I used to be afraid of dying. But I know it’s going to happen one day and understanding that death is a part of life, makes me less afraid of it. Plus, I know God’s not done with me yet. I still have a lot of living to do (so I don’t plan on checking out anytime soon) however, death also makes me think about life and the significance of how I spend my time. I recently read a book by Kevin Kruse titled 15 Secrets Successful People Know About Time Management, and something he wrote really clicked for me. He wrote…

We must be vigilant with our time. There’s only 1,440 minutes in a day.

1440. That’s it. As much as I try to be flawlessly diligent with my time, I’ve wasted plenty of time I’ll never get back. Once I started saying things like, I feel like there’s not enough hours in the day, I knew I wasn’t managing my time properly. I was pissing it away. I’d hate to get to the end of my life and feel like I wasted it away doing things I didn’t enjoy, being around people I didn’t like much, or doing things that weren’t productive. I’ve collectively wasted 1,440 minutes (perhaps even more than this amount of time) on the following:

Waiting on people before I decided to experience different things I wanted to do. Never considering I could just do things on my own.

Waiting on friends who were always running late and never speaking up about being irritated about their lack of respect for my time. Seriously, wasting someone else’s time is offensive.

Allowing people to put their neediness, problems, and demands on me, literally putting a drain on my time and emotions, and never speaking up about things until I was overwhelmed, angry, or grew resentful of having my time taken up.

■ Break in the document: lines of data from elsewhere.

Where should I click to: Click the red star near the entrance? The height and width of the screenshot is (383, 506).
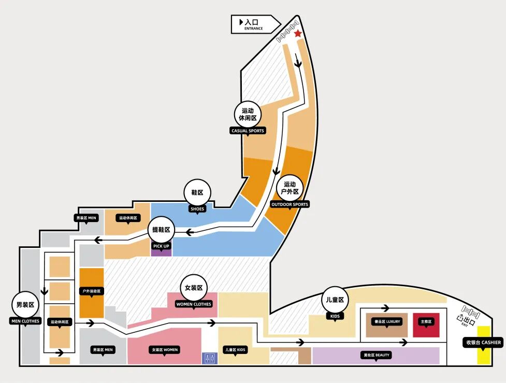pos(298,34)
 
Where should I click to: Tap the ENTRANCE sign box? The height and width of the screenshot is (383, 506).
pos(255,24)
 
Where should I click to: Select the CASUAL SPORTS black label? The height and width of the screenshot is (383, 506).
pos(248,131)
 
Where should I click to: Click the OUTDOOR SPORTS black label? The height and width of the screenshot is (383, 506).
pos(290,204)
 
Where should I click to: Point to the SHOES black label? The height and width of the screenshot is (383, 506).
pos(197,209)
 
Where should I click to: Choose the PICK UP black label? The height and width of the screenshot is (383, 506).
pos(161,246)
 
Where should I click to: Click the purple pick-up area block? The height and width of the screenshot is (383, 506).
pos(161,253)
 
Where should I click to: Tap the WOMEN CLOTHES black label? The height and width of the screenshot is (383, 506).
pos(194,304)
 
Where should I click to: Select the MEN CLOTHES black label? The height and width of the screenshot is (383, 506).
pos(25,321)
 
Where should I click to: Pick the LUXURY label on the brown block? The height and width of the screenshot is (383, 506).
pos(387,321)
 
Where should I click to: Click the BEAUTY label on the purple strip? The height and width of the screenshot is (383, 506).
pos(375,355)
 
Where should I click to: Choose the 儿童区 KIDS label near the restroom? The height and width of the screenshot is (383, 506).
pos(235,350)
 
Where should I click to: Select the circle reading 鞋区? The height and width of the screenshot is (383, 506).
pos(197,193)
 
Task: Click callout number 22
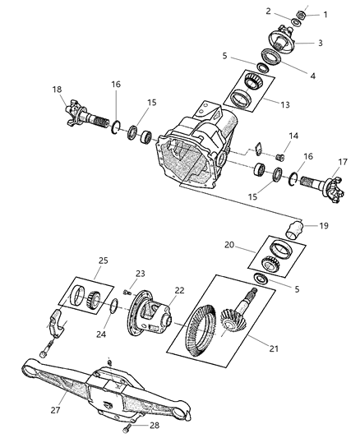pos(179,290)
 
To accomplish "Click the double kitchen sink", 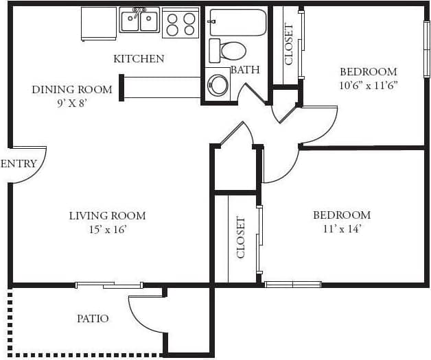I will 139,21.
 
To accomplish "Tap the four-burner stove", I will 180,24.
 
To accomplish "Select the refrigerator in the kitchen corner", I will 99,23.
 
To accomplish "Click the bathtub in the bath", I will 237,22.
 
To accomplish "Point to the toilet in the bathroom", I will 229,50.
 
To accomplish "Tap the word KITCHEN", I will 139,59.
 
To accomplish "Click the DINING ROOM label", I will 72,90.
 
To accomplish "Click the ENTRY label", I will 18,164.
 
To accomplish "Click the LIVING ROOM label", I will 107,216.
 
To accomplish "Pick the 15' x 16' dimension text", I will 107,230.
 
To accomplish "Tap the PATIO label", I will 93,319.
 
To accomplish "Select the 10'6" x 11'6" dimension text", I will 369,86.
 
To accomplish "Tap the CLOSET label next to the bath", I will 289,45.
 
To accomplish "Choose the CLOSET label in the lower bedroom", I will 241,238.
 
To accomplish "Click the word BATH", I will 244,70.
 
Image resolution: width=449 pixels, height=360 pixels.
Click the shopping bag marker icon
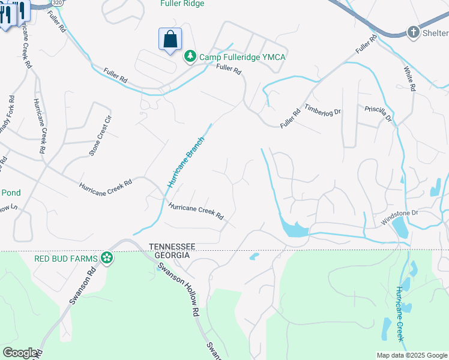click(170, 40)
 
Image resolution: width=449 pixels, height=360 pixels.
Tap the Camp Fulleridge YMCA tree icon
click(190, 56)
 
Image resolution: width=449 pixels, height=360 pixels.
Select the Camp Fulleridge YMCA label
click(242, 57)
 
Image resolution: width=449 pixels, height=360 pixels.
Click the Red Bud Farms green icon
click(107, 259)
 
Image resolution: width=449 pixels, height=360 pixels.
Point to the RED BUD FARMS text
click(65, 259)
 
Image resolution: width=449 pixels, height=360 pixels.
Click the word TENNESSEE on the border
click(173, 247)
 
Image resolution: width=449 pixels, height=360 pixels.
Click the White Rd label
click(410, 79)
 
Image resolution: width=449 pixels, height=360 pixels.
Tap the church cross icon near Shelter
click(413, 32)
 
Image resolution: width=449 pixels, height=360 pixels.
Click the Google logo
click(19, 353)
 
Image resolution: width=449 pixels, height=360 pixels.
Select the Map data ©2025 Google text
click(411, 355)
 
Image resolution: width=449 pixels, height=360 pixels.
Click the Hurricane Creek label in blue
click(400, 318)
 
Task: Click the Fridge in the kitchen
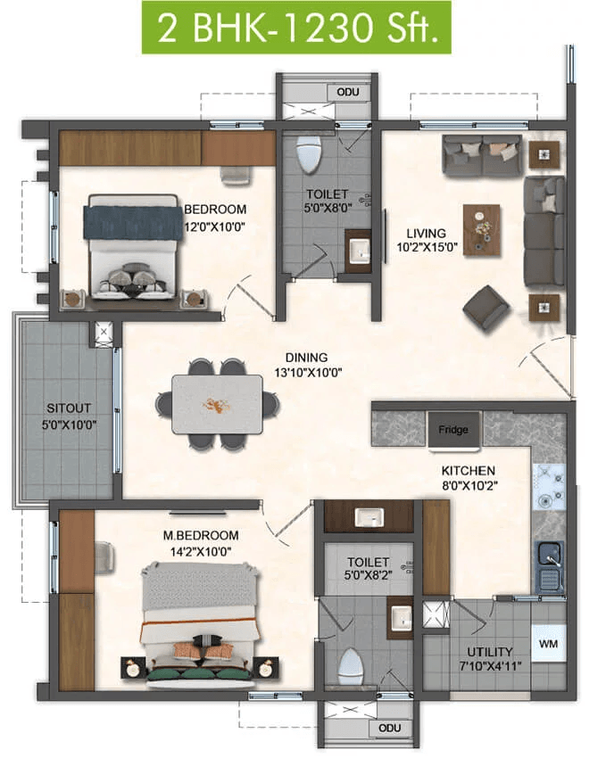pyautogui.click(x=453, y=430)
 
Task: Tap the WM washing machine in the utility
pyautogui.click(x=548, y=644)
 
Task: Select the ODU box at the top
pyautogui.click(x=347, y=92)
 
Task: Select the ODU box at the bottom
pyautogui.click(x=390, y=728)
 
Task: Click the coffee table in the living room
pyautogui.click(x=482, y=230)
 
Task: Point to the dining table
pyautogui.click(x=218, y=404)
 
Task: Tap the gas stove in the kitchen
pyautogui.click(x=549, y=487)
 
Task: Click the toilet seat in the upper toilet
pyautogui.click(x=309, y=153)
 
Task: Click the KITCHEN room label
pyautogui.click(x=469, y=470)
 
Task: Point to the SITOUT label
pyautogui.click(x=69, y=408)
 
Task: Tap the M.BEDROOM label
pyautogui.click(x=200, y=535)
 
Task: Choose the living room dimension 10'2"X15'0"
pyautogui.click(x=427, y=248)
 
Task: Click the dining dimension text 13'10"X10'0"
pyautogui.click(x=308, y=373)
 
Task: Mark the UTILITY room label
pyautogui.click(x=490, y=652)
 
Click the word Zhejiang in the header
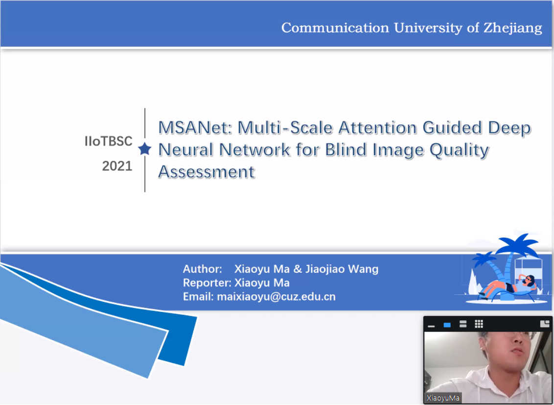click(x=513, y=28)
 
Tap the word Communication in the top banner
click(x=335, y=27)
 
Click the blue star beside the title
click(x=144, y=149)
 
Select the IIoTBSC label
click(x=109, y=142)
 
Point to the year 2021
click(x=117, y=166)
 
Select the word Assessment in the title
click(x=207, y=172)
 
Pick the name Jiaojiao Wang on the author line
click(x=342, y=269)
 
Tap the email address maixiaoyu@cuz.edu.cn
click(x=277, y=296)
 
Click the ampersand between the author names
click(x=298, y=269)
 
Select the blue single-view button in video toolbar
click(x=447, y=325)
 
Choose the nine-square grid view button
click(x=479, y=324)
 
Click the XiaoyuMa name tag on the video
click(x=443, y=398)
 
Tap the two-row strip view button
click(x=463, y=324)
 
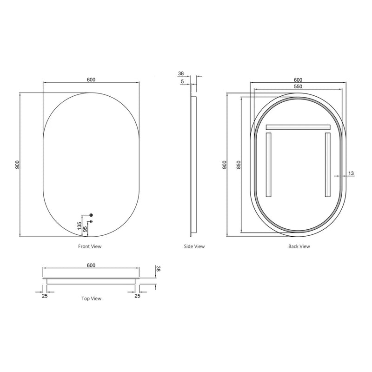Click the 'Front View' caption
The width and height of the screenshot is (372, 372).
[x=90, y=246]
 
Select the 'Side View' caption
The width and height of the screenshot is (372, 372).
[x=194, y=246]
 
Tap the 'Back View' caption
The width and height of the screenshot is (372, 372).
[x=299, y=246]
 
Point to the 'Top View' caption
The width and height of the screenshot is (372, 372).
[x=91, y=299]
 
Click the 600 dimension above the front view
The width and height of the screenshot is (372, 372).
[x=91, y=80]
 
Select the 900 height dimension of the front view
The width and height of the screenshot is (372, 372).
[x=17, y=165]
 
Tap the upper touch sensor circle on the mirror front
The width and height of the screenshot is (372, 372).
[x=91, y=215]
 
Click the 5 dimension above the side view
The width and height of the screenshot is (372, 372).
[x=183, y=82]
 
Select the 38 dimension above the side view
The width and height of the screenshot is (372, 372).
[x=181, y=73]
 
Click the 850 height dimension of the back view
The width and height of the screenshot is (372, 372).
[x=238, y=165]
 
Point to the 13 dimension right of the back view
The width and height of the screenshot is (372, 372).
[x=351, y=173]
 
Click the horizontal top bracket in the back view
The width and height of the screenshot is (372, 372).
[x=298, y=127]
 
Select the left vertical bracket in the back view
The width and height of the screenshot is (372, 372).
[x=268, y=165]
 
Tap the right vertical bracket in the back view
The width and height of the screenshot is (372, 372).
[x=327, y=165]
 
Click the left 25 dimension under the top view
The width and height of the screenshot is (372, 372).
[x=45, y=295]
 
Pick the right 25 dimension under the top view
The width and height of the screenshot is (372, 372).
[x=137, y=295]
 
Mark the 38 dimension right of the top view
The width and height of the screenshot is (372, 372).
[x=158, y=269]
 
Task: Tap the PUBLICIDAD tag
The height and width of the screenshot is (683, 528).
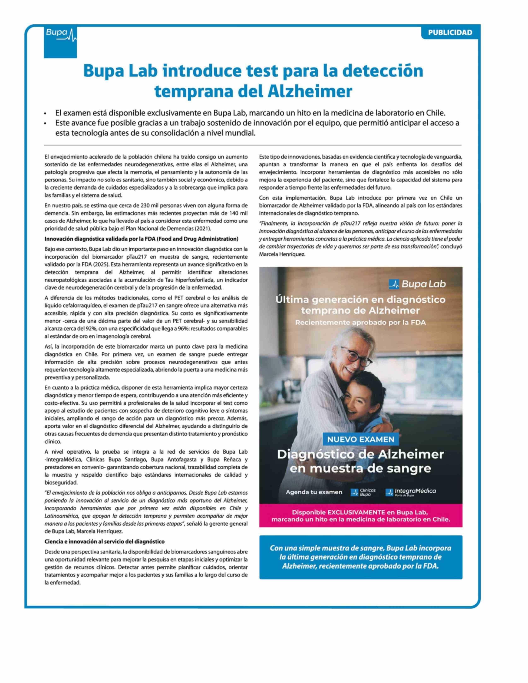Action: [450, 32]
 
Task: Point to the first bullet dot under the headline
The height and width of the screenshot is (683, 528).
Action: [46, 113]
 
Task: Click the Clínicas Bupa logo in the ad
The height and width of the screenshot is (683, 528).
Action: [363, 492]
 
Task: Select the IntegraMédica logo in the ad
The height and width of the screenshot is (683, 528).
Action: [411, 492]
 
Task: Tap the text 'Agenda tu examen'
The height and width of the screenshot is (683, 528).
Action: [314, 492]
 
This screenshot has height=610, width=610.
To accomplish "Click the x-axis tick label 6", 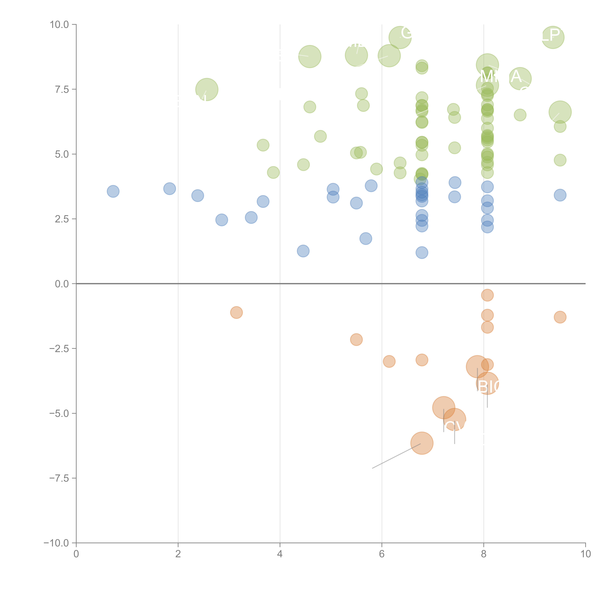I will [382, 554].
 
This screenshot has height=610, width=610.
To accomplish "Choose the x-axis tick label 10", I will [585, 554].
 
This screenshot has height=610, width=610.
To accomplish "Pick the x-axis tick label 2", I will [178, 554].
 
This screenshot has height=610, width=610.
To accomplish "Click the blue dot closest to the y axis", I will [113, 191].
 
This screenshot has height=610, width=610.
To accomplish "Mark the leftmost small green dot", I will [263, 145].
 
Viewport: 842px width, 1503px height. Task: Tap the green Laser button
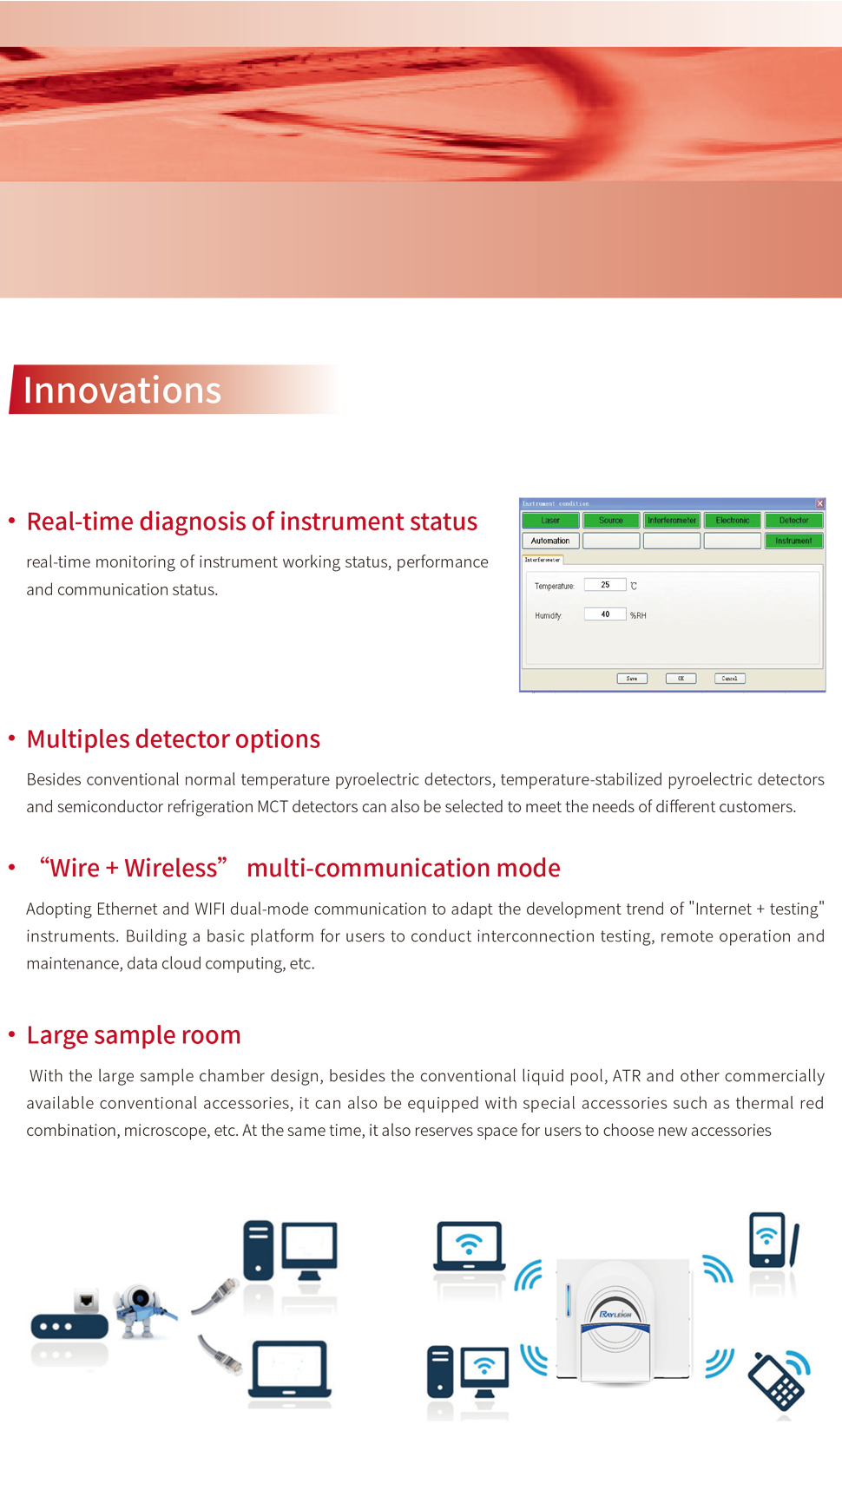coord(550,521)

I learned to set boundaries.

On multiple occasions I’ve wasted time waiting on any guy I’ve been interested in to figure out how he felt about me, when I could've been out enjoying myself or dating other guys, instead of being strung along. Until official titles have been established, I’m free to date anyone I want. Sorry but not sorry, just being in the talking stage makes me no one’s girlfriend. And I’m on standby for no one, either.

Spending time scrolling through social media. I’ve pulled back more and I’m actually happier and have more free time to be focused on more important things that are priorities. Go figure.

Falling into patterns of anxiety, living in fear, worrying about what other people think, worrying about things beyond my control, and crying over stupid stuff. All that precious time, gone.

I desire to be more intentional with my time and way before I read Kevin Kruse’s book, I was heading in that direction, anyway. I have a tight morning routine, I meditate, exercise, journal, and put away all my electronics, cell phone included, by 9pm (except on Fridays and Saturdays) so I can unwind and decompress for the day. None of this happened overnight. Some days, it’s tough but having balance and discipline with what I’m spending my time on, who I’m spending it with, and what I’m spending it on, is important to me. Especially with the number 1440 forever embedded in my mind. I’m going to be more intentional than ever. My time is valuable and so is yours. How you spend it is up to you.

What will you do with the time you have left?